New teeth made from the human body's own material

Regrowing teeth: sharks can do it, crocodiles can do it, rodents can do it and humans - theoretically - too. Scientists at the Berlin Technical University (TU) are working on implementing this idea with dental pulp cells.

In-vitro experiments have been successfully completed

Regrowing teeth: sharks can do it, crocodiles can do it, rodents can do it and humans - theoretically - too. Scientists at the Berlin Technical University (TU) are working on implementing this idea with dental pulp cells.

"Although there are occasional reports that people also grow back teeth or entire dental sets for the third time, why this happens in some people and not in others is still largely unknown," says Dr. Roland Lauster, Professor of Medical Biotechnology at the TU Berlin, describing the research project. "Basically, science assumes that the human jaw also has lifelong access to the information that is necessary for the growth of new teeth," said Dr. Jennifer Rosowski, scientific assistant for Dr.

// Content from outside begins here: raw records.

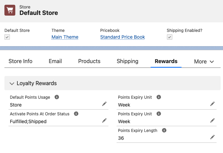Edit Default Points Usage with pencil icon
Screen dimensions: 223x153
(104, 104)
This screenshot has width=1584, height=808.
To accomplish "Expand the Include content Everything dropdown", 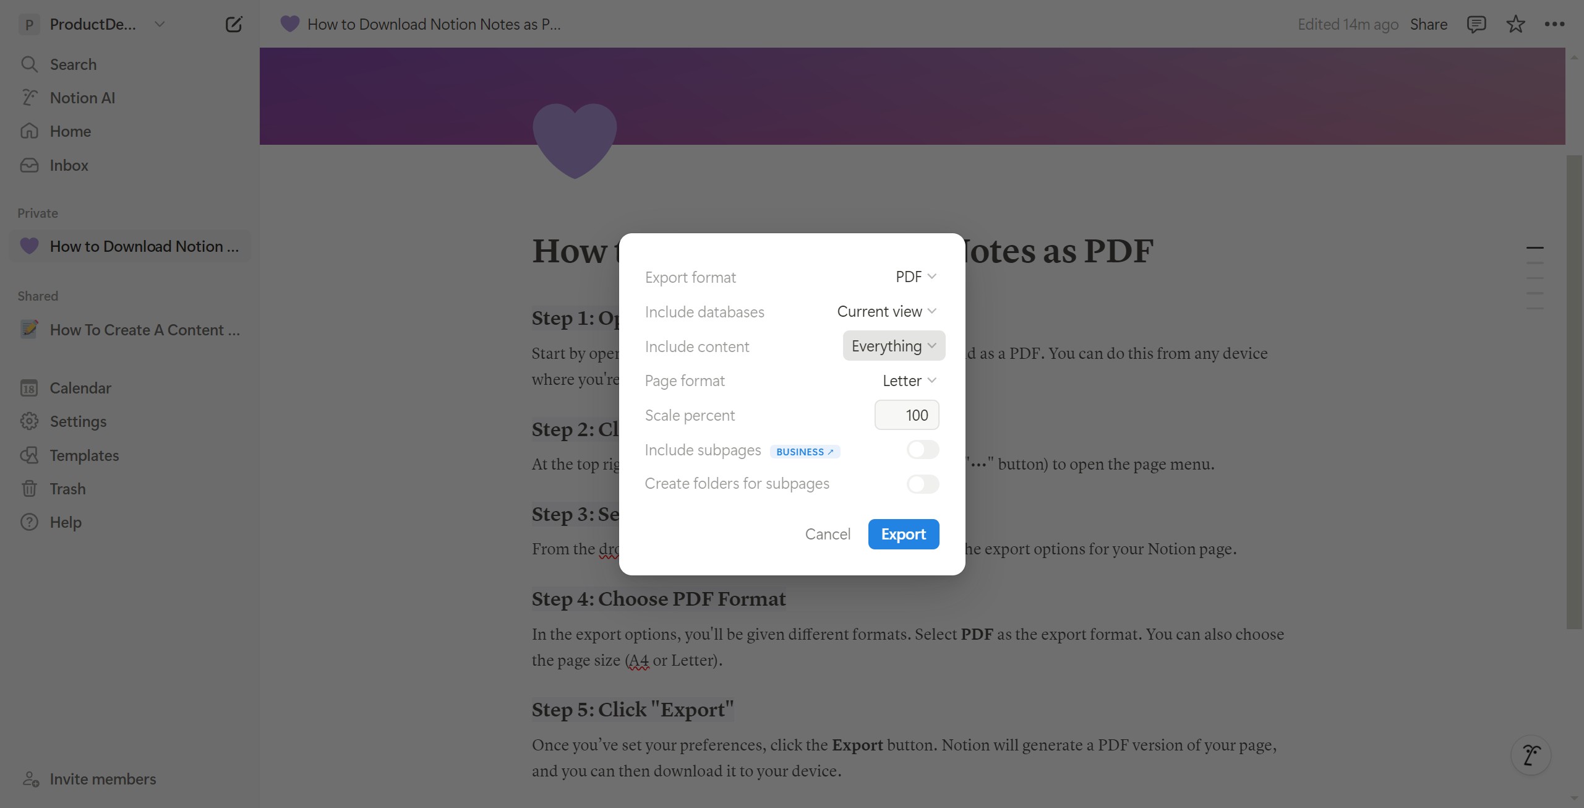I will pos(894,346).
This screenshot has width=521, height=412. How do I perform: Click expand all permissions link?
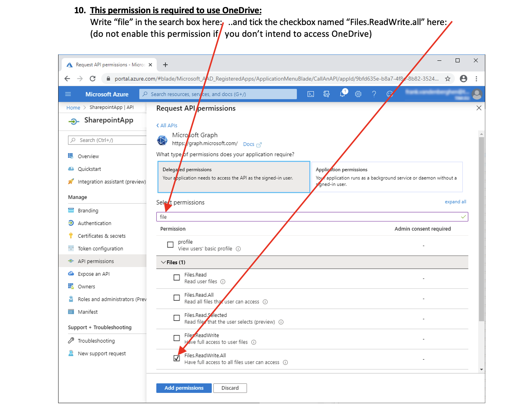(455, 202)
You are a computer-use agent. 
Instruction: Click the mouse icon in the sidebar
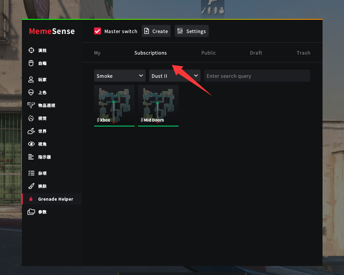[31, 63]
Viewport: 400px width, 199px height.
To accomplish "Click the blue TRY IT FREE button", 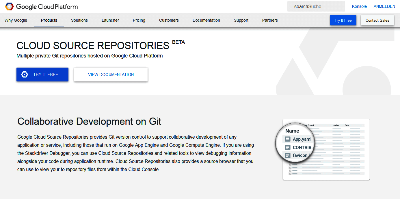I will point(42,74).
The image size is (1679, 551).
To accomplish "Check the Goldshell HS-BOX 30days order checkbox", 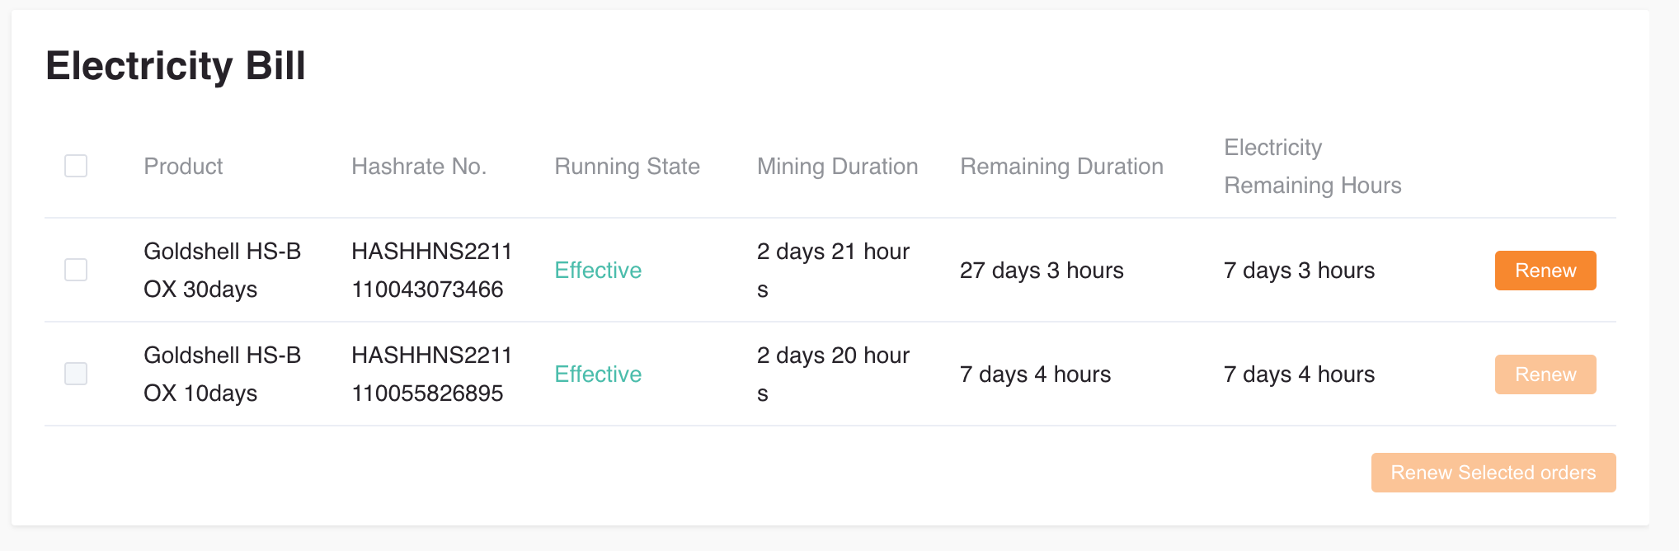I will point(76,270).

Lauster, who has dedicated her doctoral thesis to the topic of renewable teeth. The key question for them is what triggers this process. 

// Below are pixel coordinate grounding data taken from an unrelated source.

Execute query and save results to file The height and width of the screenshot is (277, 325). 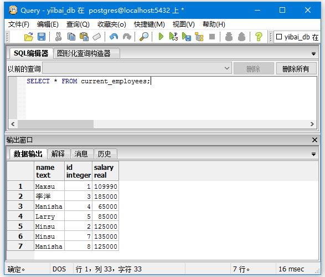tap(187, 37)
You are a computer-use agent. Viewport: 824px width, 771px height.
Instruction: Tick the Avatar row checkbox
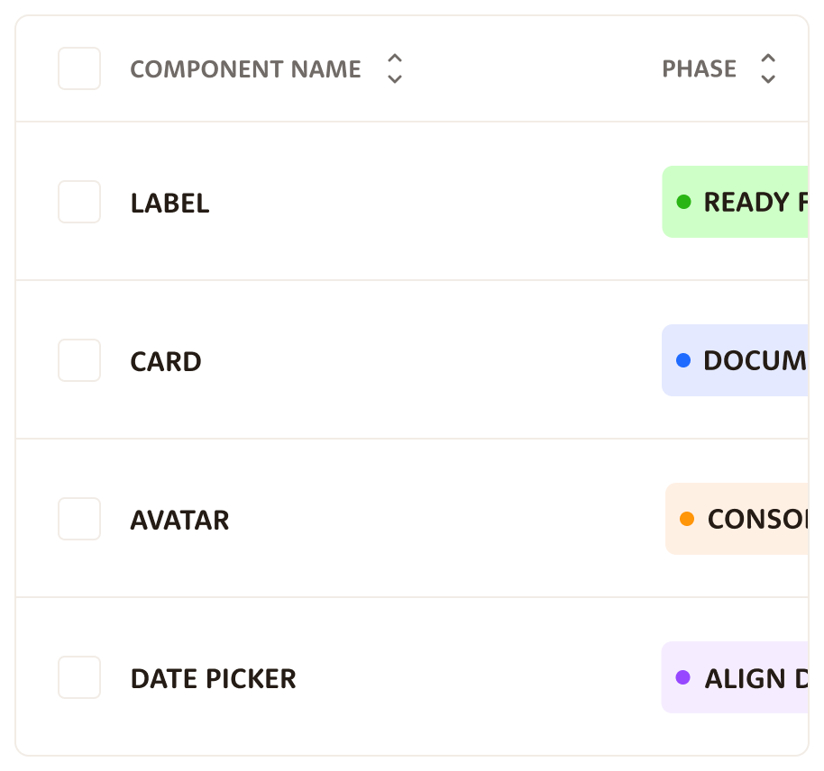point(79,519)
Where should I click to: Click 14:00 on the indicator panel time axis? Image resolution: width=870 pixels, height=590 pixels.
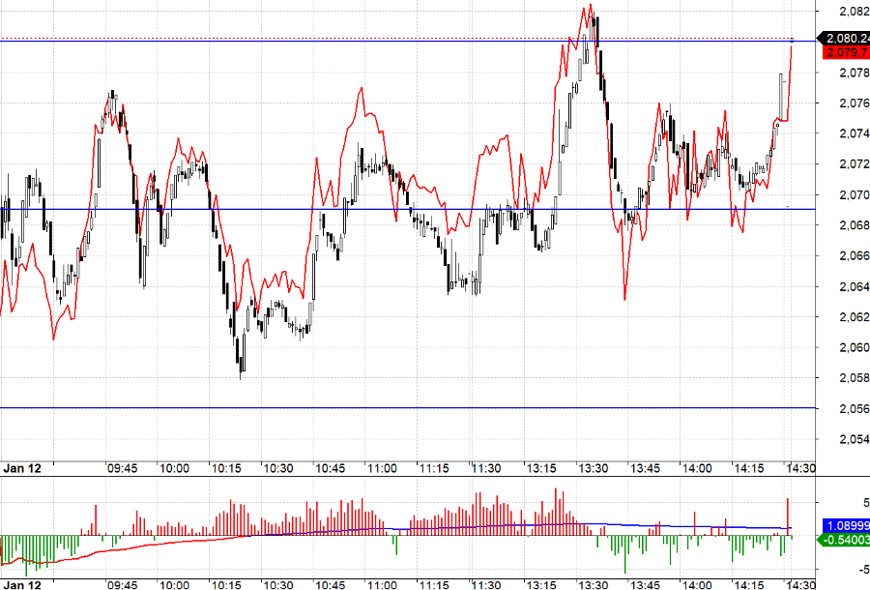click(x=695, y=584)
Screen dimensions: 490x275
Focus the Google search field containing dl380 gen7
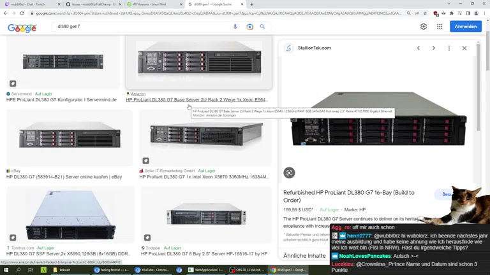140,27

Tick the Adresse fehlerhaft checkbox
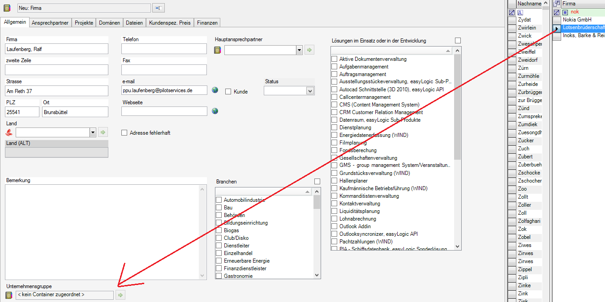tap(124, 133)
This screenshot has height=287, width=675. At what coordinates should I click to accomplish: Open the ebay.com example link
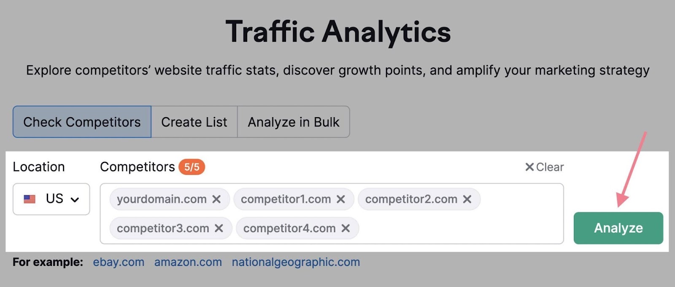tap(118, 262)
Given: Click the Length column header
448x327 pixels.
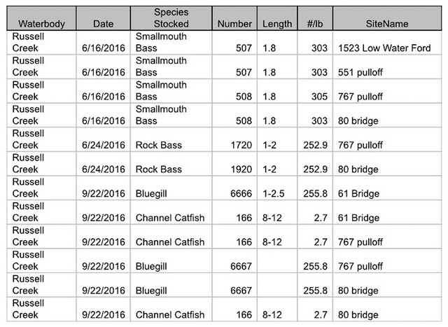Looking at the screenshot, I should coord(277,24).
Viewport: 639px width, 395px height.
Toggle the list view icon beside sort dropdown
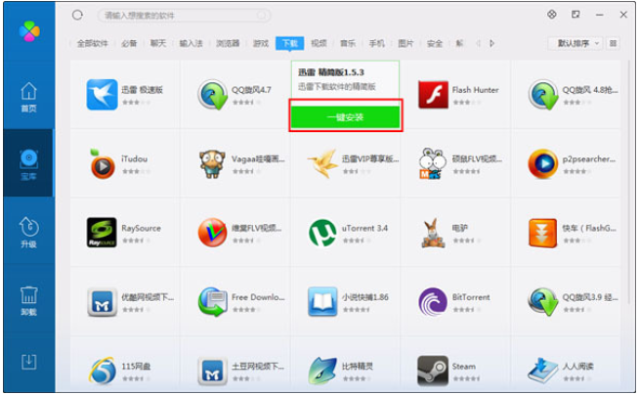(613, 44)
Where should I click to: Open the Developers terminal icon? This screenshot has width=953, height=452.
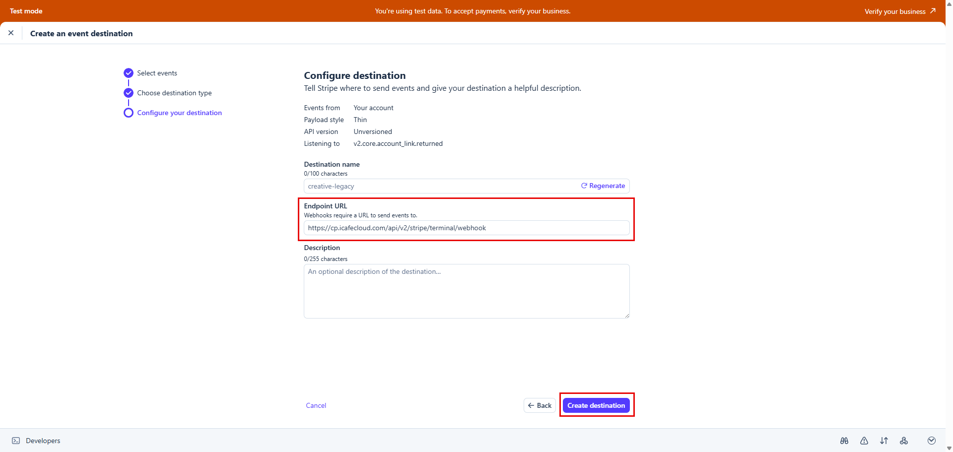point(16,441)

Hair, teeth or even nails naturally develop as a result of mesenchymal condensation. In the case of tooth growth, certain precursor cells accumulate in the jaw below the outer skin layer. These cells condense and form a kind of tooth germ. As a result of this condensation, they begin to interact with the surrounding cell layers in the jaw via specific messenger substances. "Within the tooth bud formed in this way, different cell types are differentiated: the enamel organ, the dental papilla, and the dental ridge. These tissues gradually differentiate into a complete tooth," describes Dr. Rosowski. The information as to which tooth should be formed - incisor or molar - comes from the surrounding jaw tissue.

Setting a method without ethical and legal concerns

In their approach, the researchers from the TU Berlin extract dental pulp cells from the interior of an extracted tooth, which they cultivate in such a way that an active tooth germ is formed. If this tooth germ is implanted in a patient, the idea is that it begins to communicate with the surrounding tissue and thus triggers the cascade of messenger substances that initiate tooth formation. 

Competing working groups have already provided conceptual proof in the animal model: they were able to show that a tooth germ implanted in the jaw actually grows back into a complete tooth.

However, Roland Lauster and his team see their own method as a decisive competitive advantage: "All competing research groups use embryonic stem cells to produce tooth germs. "This actually excludes the real application of the method, as the use of stem cells is highly controversial ethically in most countries and is not permitted by law," explains Jennifer Rosowski. "By contrast, we would only use cell material from the patient's own teeth. In this way, we avoid all ethical and legal concerns and have the decisive advantage that, in the case of a real application, it is the patient's own body tissue: The new tooth would therefore not cause a rejection reaction."

Same interaction as with embryonic tooth development

The teeth required for research were provided by the oral surgery department of the Charité University Hospital in Berlin in the form of wisdom teeth that had been surgically removed. The Berlin scientists have developed a special cultivation method in order to cause the adult cells contained in the teeth to de-differentiate again into a kind of embryonic state and then to aggregate into a tooth germ.

For this purpose, the dental pulp cells are separated, cleaned and then cultivated in microtiter plates, the surface of which is coated with a hydrogel. The hydrogel prevents the cells from adhering to the walls of the titer plates. They float freely in the medium but are actually programmed in such a way that they strive for a three-dimensional structure. As a result, they condense independently, without external pressure, into a kind of cell ball. This process takes 24 hours and the resulting cell ball is about 200 to 500 micrometers in size.

"We were the only group worldwide to be able to show that this independent mesenchymal condensation into a cell ball triggers the expression of different genes and initiates the production of specific messenger substances. These messengers are required in order to interact with the surrounding jaw tissue," said Jennifer Rosowski while explaining the method, which has since been patented worldwide.

In order to prove this inductance, the scientists co-cultivated the tooth germs with cells from the gums. During embryonic tooth development, these two cell types interact and trigger tooth formation. Now that all in vitro experiments have been successfully completed, the tooth germs are ready for the first preclinical tests.